Tomomi Sakuba, artiste japonais, a créé Garage en s’inspirant de ses visions surréalistes et de thèmes psychologiques sombres. Son monde mécanique et oppressant reprend l’esthétique labyrinthique de la Kowloon Walled City, symbole d’enfermement et de chaos urbain. Il ne cherche pas à reproduire fidèlement Kowloon, mais à en capturer l’ambiance claustrophobe pour nourrir son univers cauchemardesque. Le jeu a d’abord disparu après un tirage très limité avant d’être restauré et réédité grâce à l’intérêt d’une communauté passionnée.

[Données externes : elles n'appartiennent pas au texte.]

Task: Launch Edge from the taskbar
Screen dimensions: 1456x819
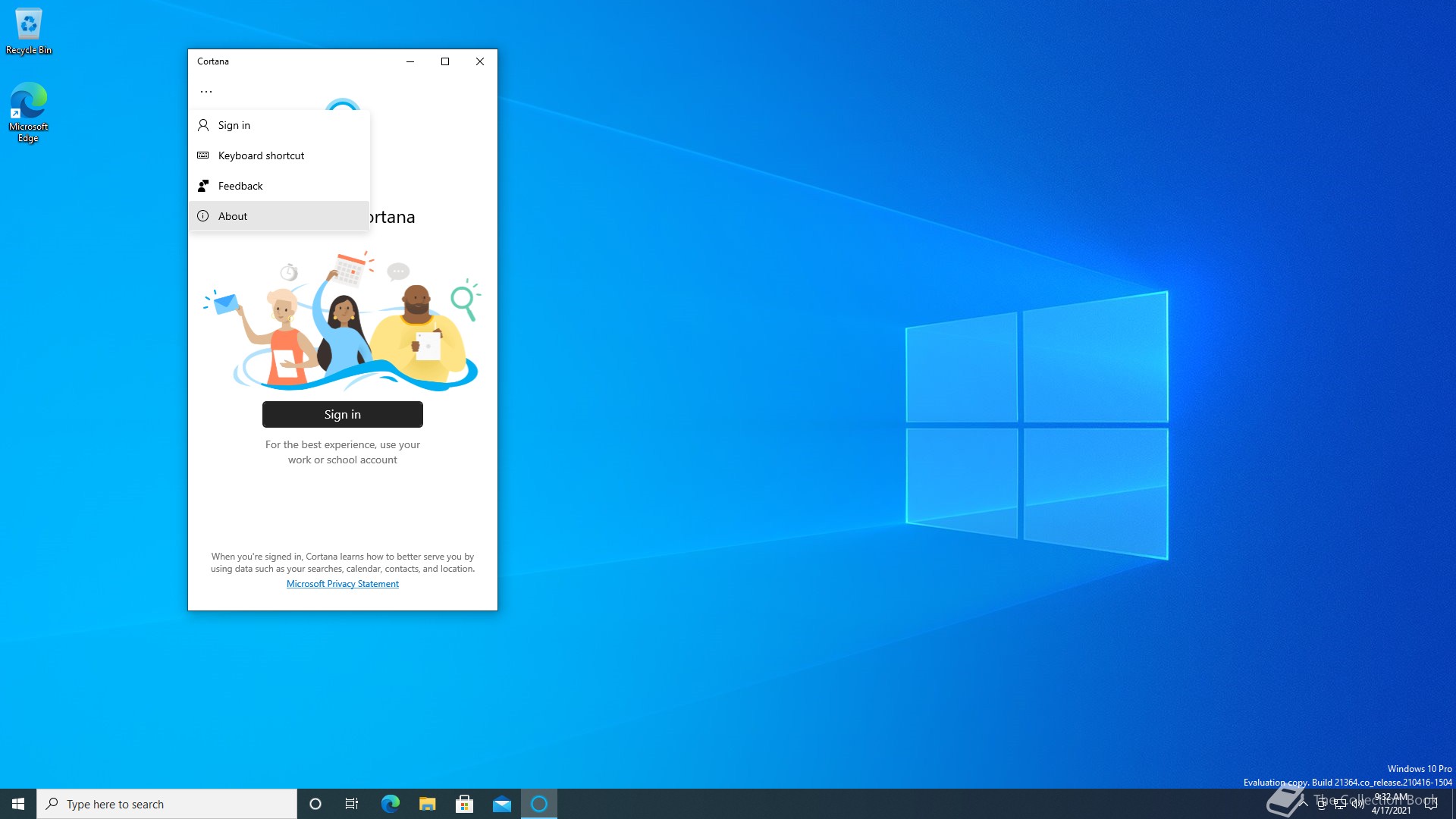Action: [x=390, y=804]
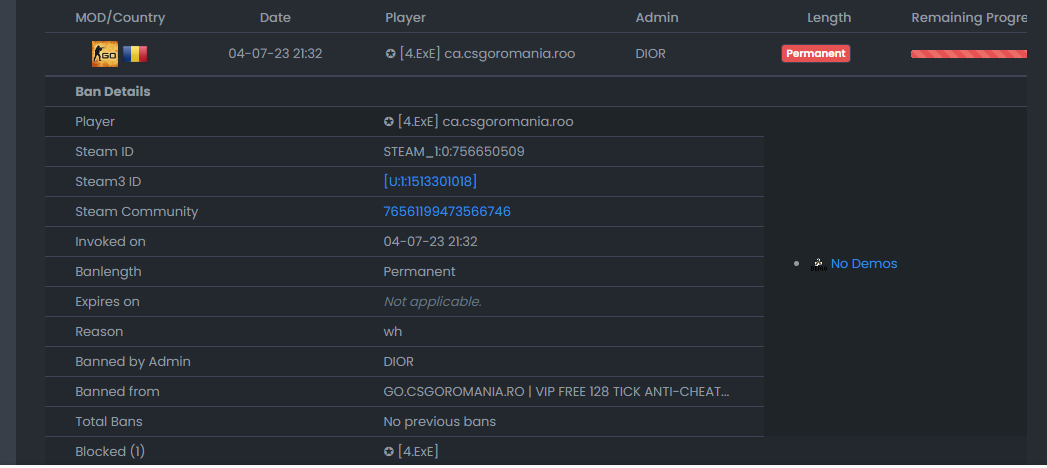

Garage: Bad Dream Adventure raconte l’histoire d’un homme plongé dans un monde mécanique oppressant où son corps a été transformé en machine, et où il doit retrouver son humanité. Le jeu, très surréaliste, explore des thèmes de psychologie, de contrôle et d’identité dans une atmosphère glauque. Le gameplay mélange exploration de petites zones, gestion de ressources et résolution d’énigmes techniques étranges. Chaque action influence l’état mental et mécanique du personnage, créant une expérience dérangeante mais fascinante.
La ville où se déroule le jeu est construite presque entièrement sur pilotis. Elle s’étend au-dessus d’un vaste marécage dans lequel s’est développé un écosystème autonome. On y trouve plusieurs espèces de grenouilles et de crabes, devenues essentielles au fonctionnement de la cité.Ces créatures sont consommées par des machines femelles, qui les sécrètent et les font fermenter dans leur estomac afin de produire le Milky Fuel.
Ce carburant est indispensable : il sert à leur propre énergie, alimente les habitants, et permet surtout la recharge du fuel des machines mâles. En retour, elles rejettent des résidus organiques qui nourrissent et entretiennent l’équilibre du marécage. Sans ces machines femelles, les habitants ne seraient plus que des coques mécaniques vides de toute âme.
Le personnage principal est régi par deux paramètres essentiels : l’Ego et le Fuel. Ce sont deux jauges situées à droite de l’écran, indiquant en permanence leur niveau de charge. Sans l’un ou l’autre, le personnage cesse tout simplement de fonctionner, ce qui rend impossible toute progression. Comprendre comment et où recharger ces ressources devient donc indispensable pour survivre et avancer dans l’aventure.

Les machines ont été construites pour la pêche. La plupart d’entre elles passent leurs journées à capturer les créatures du marécage : grenouilles, crabes et autres organismes essentiels au cycle énergétique de la ville. Leur corps, conçu pour résister à l’humidité, au froid et aux toxines du marais, est équipé de filets mécaniques, de petites pinces articulées et de réservoirs internes capables de conserver les prises encore vivantes. D’autres machines, plus spécialisées, ne pêchent pas directement. Elles supervisent toute l’organisation du commerce de la pêche : tri des créatures, distribution aux machines femelles productrices de Milky Fuel, transport vers les entrepôts, et gestion des quotas pour éviter d’épuiser l’écosystème.

Ces machines-gestionnaires, souvent plus anciennes et plus usées, veillent à maintenir un équilibre fragile : assez de prises pour faire vivre la ville, mais pas trop pour ne pas détruire le marécage dont dépend l’existence de tous. Ainsi, la pêche n’est pas seulement une activité : c’est la colonne vertébrale du monde, un système où chaque machine possède un rôle précis dans la survie collective.